AUFGABENSTELLUNG: Gib die Daten vom Anfang bis einschließlich der Zeile mit „Image resolution: width=1311“ als nummerierte Liste ohne Leerzeilen aus. Lass die Bilder dabei weg.

EXTRAHIERTE DATEN:
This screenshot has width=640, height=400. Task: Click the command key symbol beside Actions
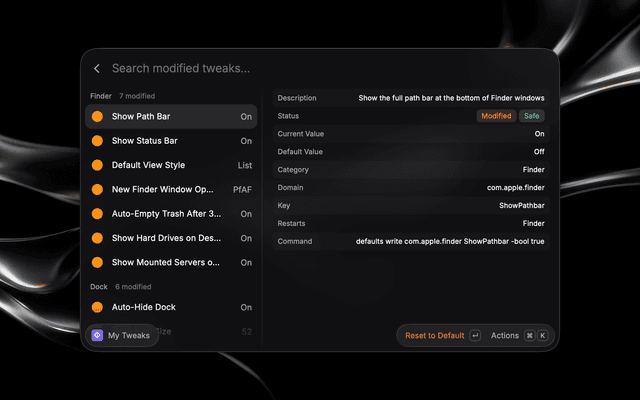point(530,336)
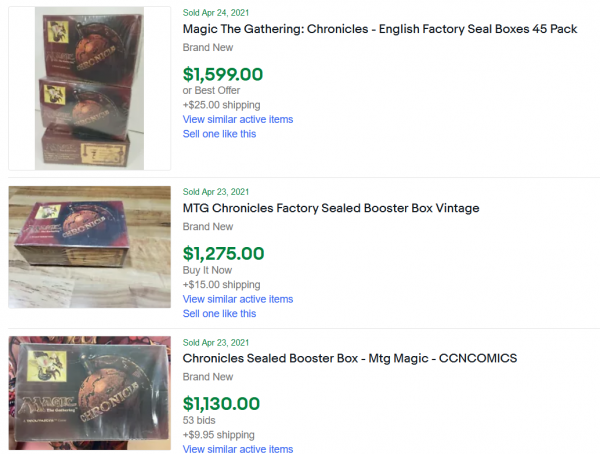The width and height of the screenshot is (600, 454).
Task: Open the CCNCOMICS booster box thumbnail
Action: (x=89, y=394)
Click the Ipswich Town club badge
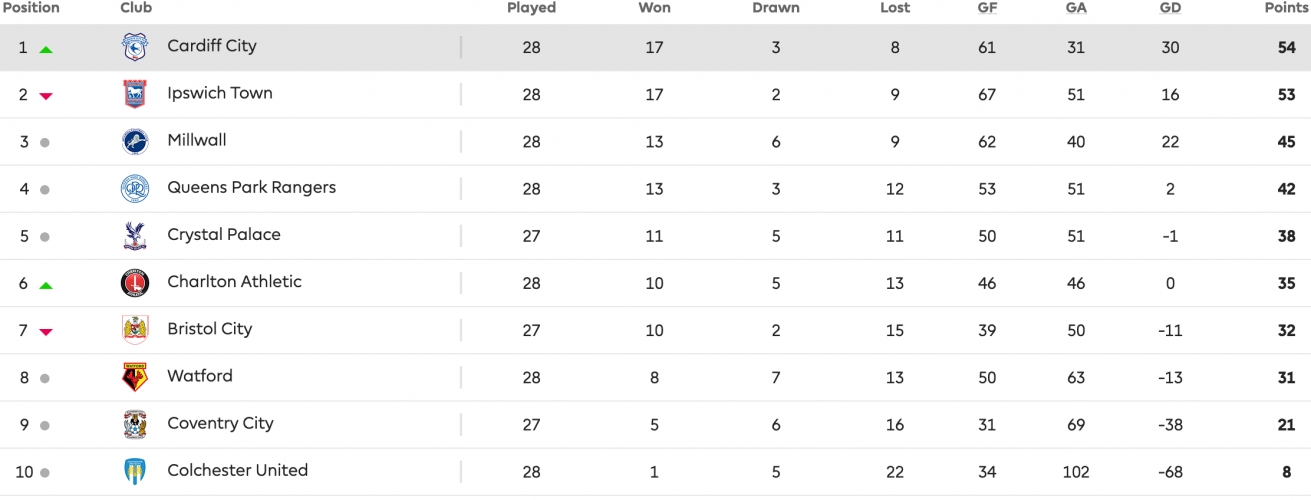Image resolution: width=1311 pixels, height=500 pixels. click(134, 94)
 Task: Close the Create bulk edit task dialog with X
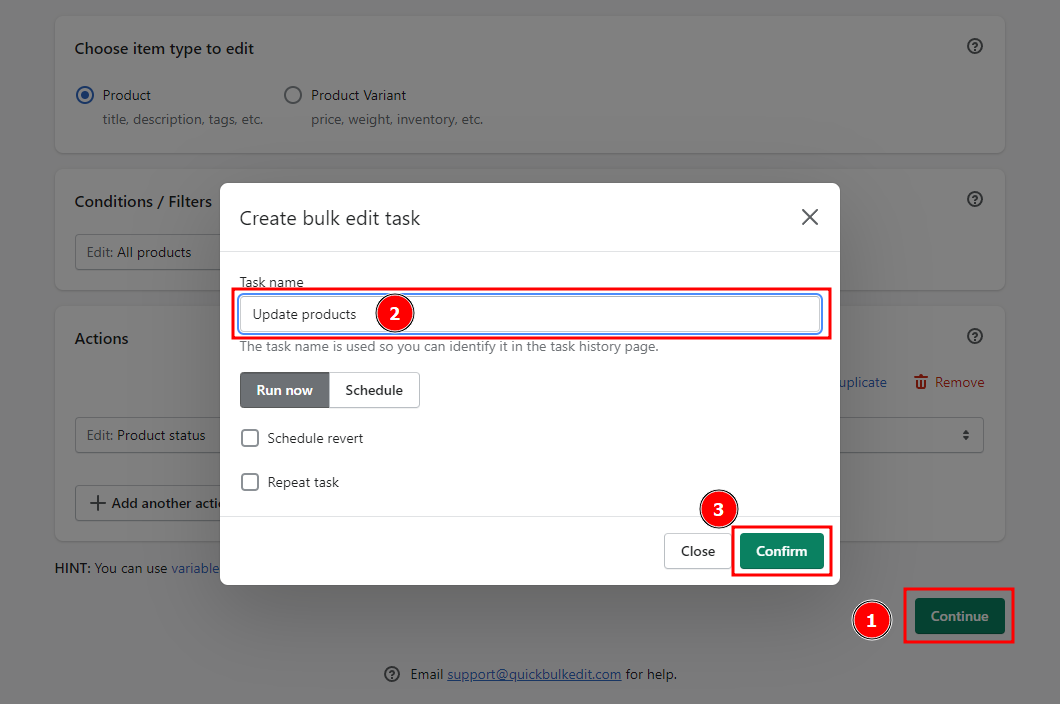[x=810, y=217]
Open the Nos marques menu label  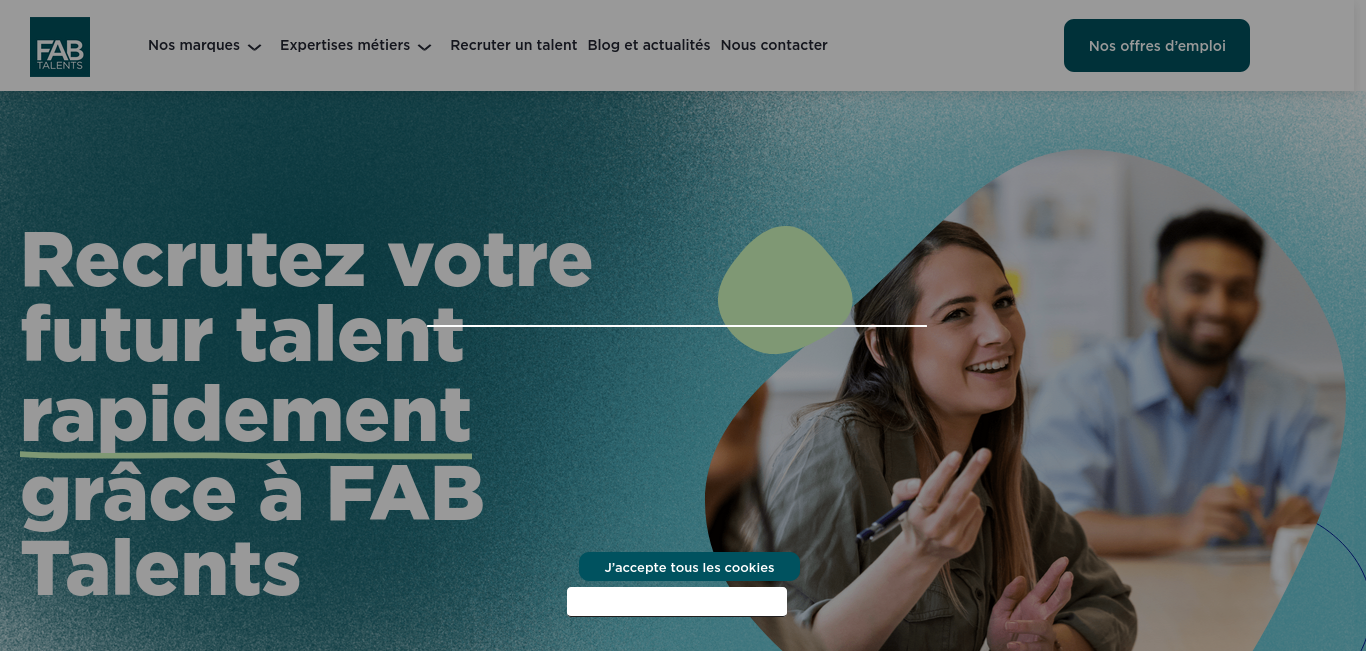(x=194, y=45)
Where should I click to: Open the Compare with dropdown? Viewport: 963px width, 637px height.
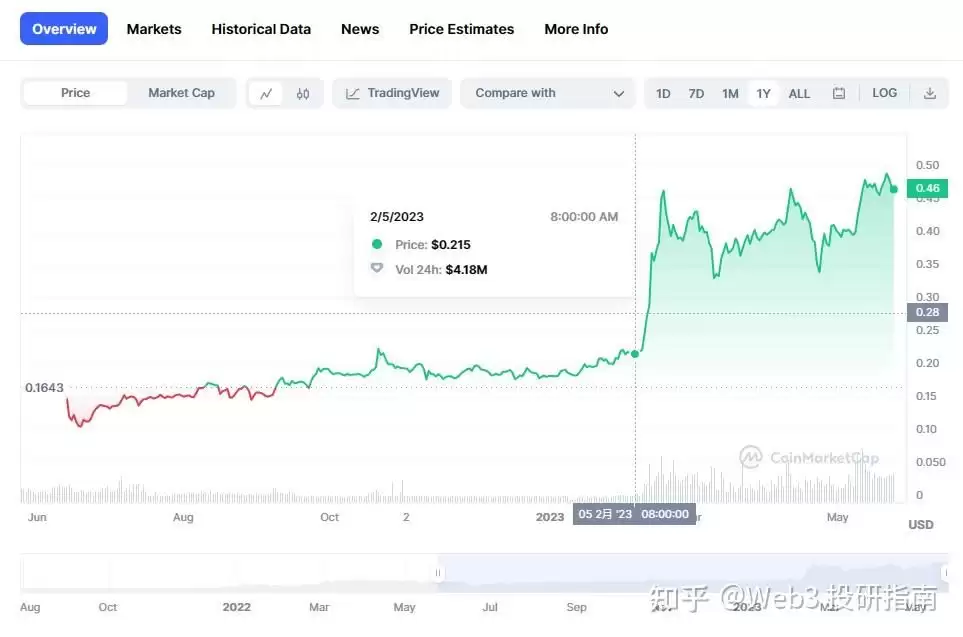[546, 92]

ANTWORT:
1. This screenshot has width=640, height=400. Task: Click the command key symbol beside Actions
2. point(530,336)
3. The width and height of the screenshot is (600, 454).
4. Task: Open the CCNCOMICS booster box thumbnail
5. Action: (x=89, y=394)
6. Click the Ipswich Town club badge
7. Image resolution: width=1311 pixels, height=500 pixels. click(134, 94)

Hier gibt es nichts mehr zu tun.